Changes made to the settings in the postgresql.conf file:
Here are some postgres parameters that might be useful:
Instance on VM on GCP (2 vCPUs, 2 GB memory, 800 GB disk):
• effective_cache_size: 1496MB
• maintenance_work_mem: 255462kB (close to 249MB)
• max_wal_size: 1GB
• min_wal_size: 512MB
• shared_buffers: 510920kB (close to 499MB)
• max_locks_per_transaction 1000
• wal_buffers: 15320kB (close to 15MB)
• work_mem: 2554kB
• effective_io_concurrency: 200
• dynamic_shared_memory_type: posix
On this instance we installed a postgres extension called timescaledb to gain performance on other tables. Some of these parameters were set using recommendations from that extension.

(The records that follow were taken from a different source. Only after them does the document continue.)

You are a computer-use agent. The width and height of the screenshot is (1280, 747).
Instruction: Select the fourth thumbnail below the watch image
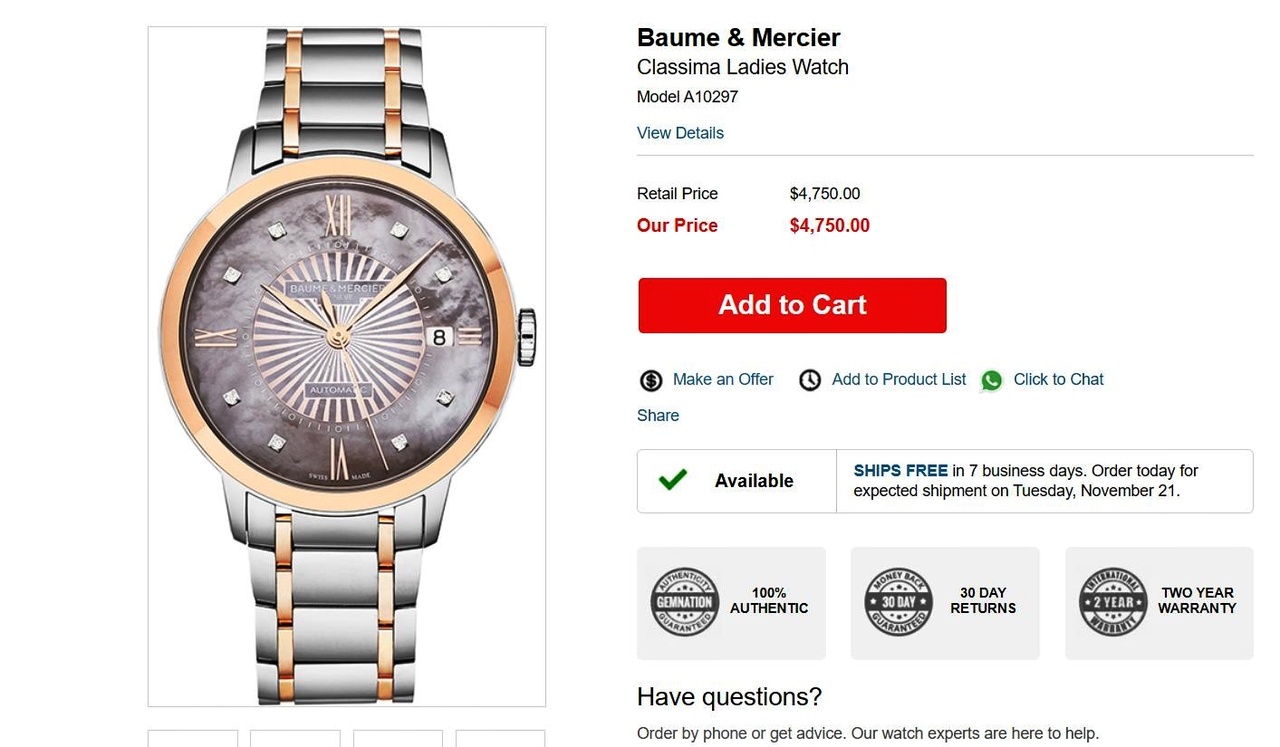pyautogui.click(x=500, y=739)
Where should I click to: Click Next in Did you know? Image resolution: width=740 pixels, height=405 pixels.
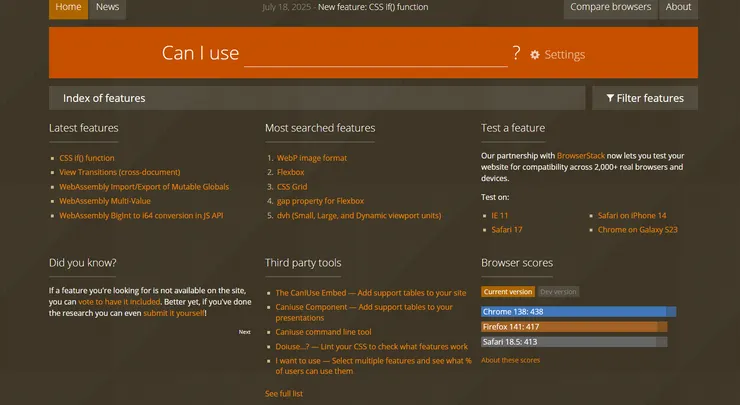[244, 332]
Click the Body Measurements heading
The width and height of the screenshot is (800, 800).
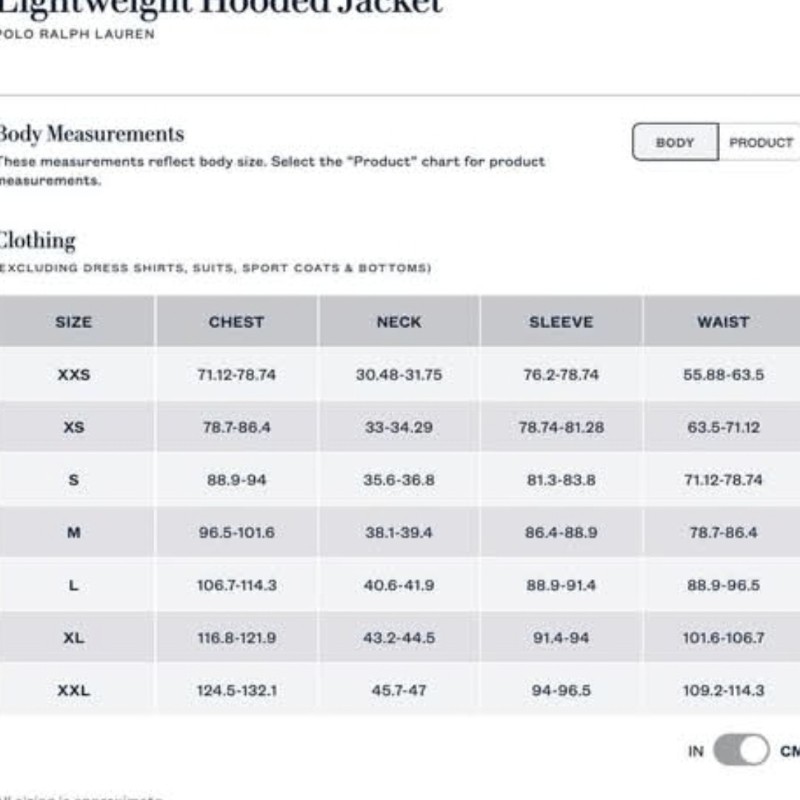92,134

Instance managed by RDS (2 vCPUs, 2 GiB RAM, 250GB disk, 750 de IOPS):
• effective_cache_size: 1887792kB (close to 1844MB)
• maintenance_work_mem: 64MB
• max_wal_size: 2GB
• min_wal_size: 192MB
• shared_buffers: 943896kB (close to 922MB)
• max_locks_per_transaction 64

Operating system and version by runing "uname -a":
• VM on GCP:
Linux {{{my instance name}}} 4.19.0-14-cloud-amd64 #1 SMP Debian 4.19.171-2 (2021-01-30) x86_64 GNU/Linux
• Managed by AWS RDS: Aparently Red Hay as shown using SELECT version();

Program used to connect to PostgreSQL: Python psycopg2.connect() to create the connection and pandas read_sql_query() to query using that connection.